The joints of Luschka are suggested to be involved primarily in rotation and may aid in the coupling of rotation and lateral flexion. [43] Another purpose of the joints of Luschka may be to protect the disc from injury as it ages and loses its water content. This may explain why these joints are not present at birth but develop later in childhood. [44]

The orientation of the OA joints allow for substantial flexion and extension (13°), less lateral flexion (8°) and rotation (10°), and minimal translation (1 mm). [45, 46] The AA joints allow for axial rotation of 65°, which is 40-50% of the total cervical spine rotation, negligible lateral flexion, 10° of flexion and extension, and lateral translation of 4 mm. [45, 47] This degree of axial rotation can cause kinking of the vertebral arteries that run in the transverse foramina of C6 to the atlas. The contralateral artery begins to kink at 30° and the ipsilateral artery at 45°. [48] Consequences include nausea, vomiting, visual problems, vertigo, and stroke. [49]

With axial rotation of the atlas on the axis, there is a coupled movement of vertical translation of the atlas, so that it is at its lowest position at the extremes of right and left rotation and at its highest position at neutral. This coupling of translation with rotation is secondary to the orientation of the facets. [5] The instantaneous axis of rotation (IAR) is a term used to describe the motion of one vertebral body in relation to the vertebral body below.

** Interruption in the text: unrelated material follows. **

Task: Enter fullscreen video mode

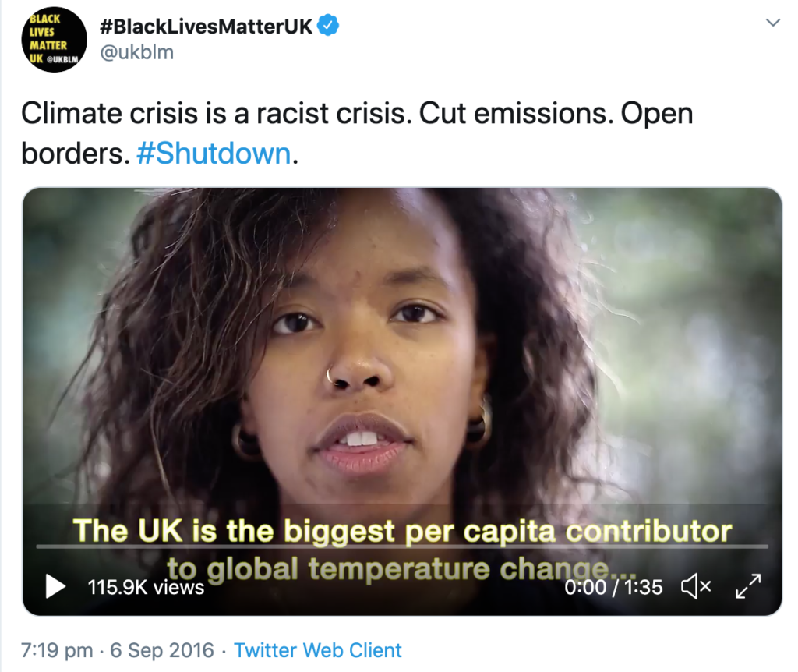Action: click(x=747, y=586)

The IAR has been estimated at the OA joint, [47] the AA joint, [45] and in the cervical spine from C2-C3 to C6-C7. [50] In the middle and lower cervical spine, the IAR has been measured for each segment from C2-C3 to C6-C7 in asymptomatic people. [51] In a subsequent study, the IARs were measured in persons with neck pain, who had not received a diagnosis after examination and imaging of the cervical spine. [50] Abnormal IARs were found in 46% of the patients, and an additional 26% had marginal findings. However, the location of the abnormal motion segments did not correlate with the findings on discography or facet joint blocks.